_Text block_
----

- Born: 11 November 1931 Chengdu, Sichuan, China
- Died: 23 November 2019 (aged 88) Chengdu, Sichuan, China
- Education: Sichuan University
- Occupations: Poet, writer, publisher
- Children: 1 son, 1 daughter
- Writing career
- Language: Chinese
- Period: 1948–2019
- Notable works: The Country Nocturnes (1956), Poems of Liu Shahe (1982)
- Notable awards: National Prize for Poetry

Chinese name
- Chinese: 流沙河

Standard Mandarin
- Hanyu Pinyin: Liú Shāhé
- IPA: [ljǒʊ ʂá.xɤ̌]

Birth name
- Simplified Chinese: 余勋坦
- Traditional Chinese: 余勛坦

Standard Mandarin
- Hanyu Pinyin: Yú Xūntǎn

= Liu Shahe =

Chinese writer and poet (1931–2019)

Yu Xuntan (余勋坦; 11 November 1931 – 23 November 2019), known by his pen name Liu Shahe (流沙河), was a Chinese writer and poet. The son of a Sichuan landowner who was executed in the Land Reform Movement, he began publishing in 1948 and became a professional writer in 1952. He co-founded the poetry magazine Stars in 1956, but was denounced as a "filial descendant of the landlord class" when the Anti-Rightist Campaign began in 1957. For the next two decades he performed hard labour and was exiled to the countryside until the end of the Cultural Revolution. He resumed publishing in 1978, and his collection, Poems of Liu Shahe (1982), won the National Prize for Poetry.

== Biography ==
Yu Xuntan was born on 11 November 1931 in Chengdu, the capital of Sichuan province, Republic of China. His parents were small landowners from Jintang County near Chengdu, and the family moved back to Jintang in 1935. His father worked for the Kuomintang government, and for that reason was killed by the Communist Party during the Land Reform Movement. According to Liu, Liu had no hatred towards the Communist Party as a result of the execution.

He entered Sichuan University in 1949, majoring in agricultural chemistry. He began writing in 1948, and served as an editor of a supplement to the newspaper Western Sichuan Peasant Daily. He became a professional writer in 1952, and joined the predecessor of the Communist Youth League of China that same year.

In 1955, Liu published his first poem, which was well received by critics, and became a poet almost exclusively. The following year, he published The Country Nocturnes, his first poetry collection, and was admitted to the Academy of Literature. Together with three other poets, he founded Stars, a monthly poetry magazine, in 1956. He wrote the poem series entitled "Grass and Stars" for the inaugural issue of the magazine, but was criticized soon after its publication.

----

_Exercise a_
In the biography of Liu Shahe, what reason does the text give for his father being killed during the Land Reform Movement?

----

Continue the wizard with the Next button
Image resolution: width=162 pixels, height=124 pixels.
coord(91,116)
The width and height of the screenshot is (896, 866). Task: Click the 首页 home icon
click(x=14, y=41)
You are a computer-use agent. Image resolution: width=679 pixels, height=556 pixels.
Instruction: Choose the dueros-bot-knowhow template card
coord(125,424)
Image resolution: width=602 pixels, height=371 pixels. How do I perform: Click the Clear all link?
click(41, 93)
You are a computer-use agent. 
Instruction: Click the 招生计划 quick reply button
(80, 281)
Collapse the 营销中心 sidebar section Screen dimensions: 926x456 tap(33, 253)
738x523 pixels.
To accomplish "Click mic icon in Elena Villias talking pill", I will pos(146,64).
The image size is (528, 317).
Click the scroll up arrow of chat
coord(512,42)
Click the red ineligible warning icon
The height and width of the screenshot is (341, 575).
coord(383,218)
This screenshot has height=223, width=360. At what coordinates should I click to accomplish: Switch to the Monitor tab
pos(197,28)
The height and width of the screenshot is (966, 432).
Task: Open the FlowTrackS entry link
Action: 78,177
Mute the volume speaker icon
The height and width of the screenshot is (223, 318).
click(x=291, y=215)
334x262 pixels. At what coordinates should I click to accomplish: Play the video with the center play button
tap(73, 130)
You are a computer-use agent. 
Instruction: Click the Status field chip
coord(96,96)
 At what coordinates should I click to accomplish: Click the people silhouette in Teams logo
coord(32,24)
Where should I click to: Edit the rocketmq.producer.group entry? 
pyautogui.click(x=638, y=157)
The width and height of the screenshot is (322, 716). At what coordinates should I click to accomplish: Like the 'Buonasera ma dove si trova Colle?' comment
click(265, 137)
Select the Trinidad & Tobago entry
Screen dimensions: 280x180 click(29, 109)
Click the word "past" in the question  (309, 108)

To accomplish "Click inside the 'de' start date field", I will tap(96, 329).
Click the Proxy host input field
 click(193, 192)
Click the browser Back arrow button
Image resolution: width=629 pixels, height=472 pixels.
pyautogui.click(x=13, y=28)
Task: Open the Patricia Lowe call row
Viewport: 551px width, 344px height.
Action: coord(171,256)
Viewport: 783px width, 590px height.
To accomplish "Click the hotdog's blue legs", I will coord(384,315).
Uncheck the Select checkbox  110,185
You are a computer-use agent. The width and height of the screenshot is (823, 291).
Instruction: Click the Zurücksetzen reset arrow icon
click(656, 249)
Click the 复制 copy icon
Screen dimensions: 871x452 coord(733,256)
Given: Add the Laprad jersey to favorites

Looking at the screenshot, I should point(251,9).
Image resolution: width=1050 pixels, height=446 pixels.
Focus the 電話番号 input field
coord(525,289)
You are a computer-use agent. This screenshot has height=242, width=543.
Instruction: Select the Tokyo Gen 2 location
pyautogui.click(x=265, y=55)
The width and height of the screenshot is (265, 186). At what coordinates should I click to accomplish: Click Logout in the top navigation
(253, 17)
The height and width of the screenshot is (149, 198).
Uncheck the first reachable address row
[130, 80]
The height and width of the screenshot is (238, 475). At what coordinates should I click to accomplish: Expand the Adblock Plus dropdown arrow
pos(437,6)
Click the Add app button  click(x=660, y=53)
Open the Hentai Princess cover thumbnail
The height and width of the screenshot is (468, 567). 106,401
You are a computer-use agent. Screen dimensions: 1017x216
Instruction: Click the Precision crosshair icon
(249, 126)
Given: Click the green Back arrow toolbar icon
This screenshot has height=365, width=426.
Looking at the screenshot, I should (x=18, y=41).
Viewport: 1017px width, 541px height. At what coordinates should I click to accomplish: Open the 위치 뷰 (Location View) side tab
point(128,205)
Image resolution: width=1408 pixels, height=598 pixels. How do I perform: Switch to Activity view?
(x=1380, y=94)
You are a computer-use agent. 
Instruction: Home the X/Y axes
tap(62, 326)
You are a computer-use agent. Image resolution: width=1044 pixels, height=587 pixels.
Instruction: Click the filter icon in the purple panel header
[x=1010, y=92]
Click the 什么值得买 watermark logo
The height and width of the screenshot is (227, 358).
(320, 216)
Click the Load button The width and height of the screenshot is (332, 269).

----

_Exercise b_
Turn the entries starting at the line that contains "Uncheck the Select" and ending at the line that contains "Looking at the screenshot, I should point(251,9)." into a Markdown table with the columns n and Line. Give each line its own numbered row and leave out blank lines.

_Complete answer a_
His father worked for the Kuomintang government, and for that reason the Communist Party killed him during the Land Reform Movement.

_Complete answer b_
| n | Line |
|---|---|
| 1 | Uncheck the Select checkbox  110,185 |
| 2 | You are a computer-use agent. The width and height of the screenshot is (823, 291). |
| 3 | Instruction: Click the Zurücksetzen reset arrow icon |
| 4 | click(656, 249) |
| 5 | Click the 复制 copy icon |
| 6 | Screen dimensions: 871x452 coord(733,256) |
| 7 | Given: Add the Laprad jersey to favorites |
| 8 | Looking at the screenshot, I should point(251,9). |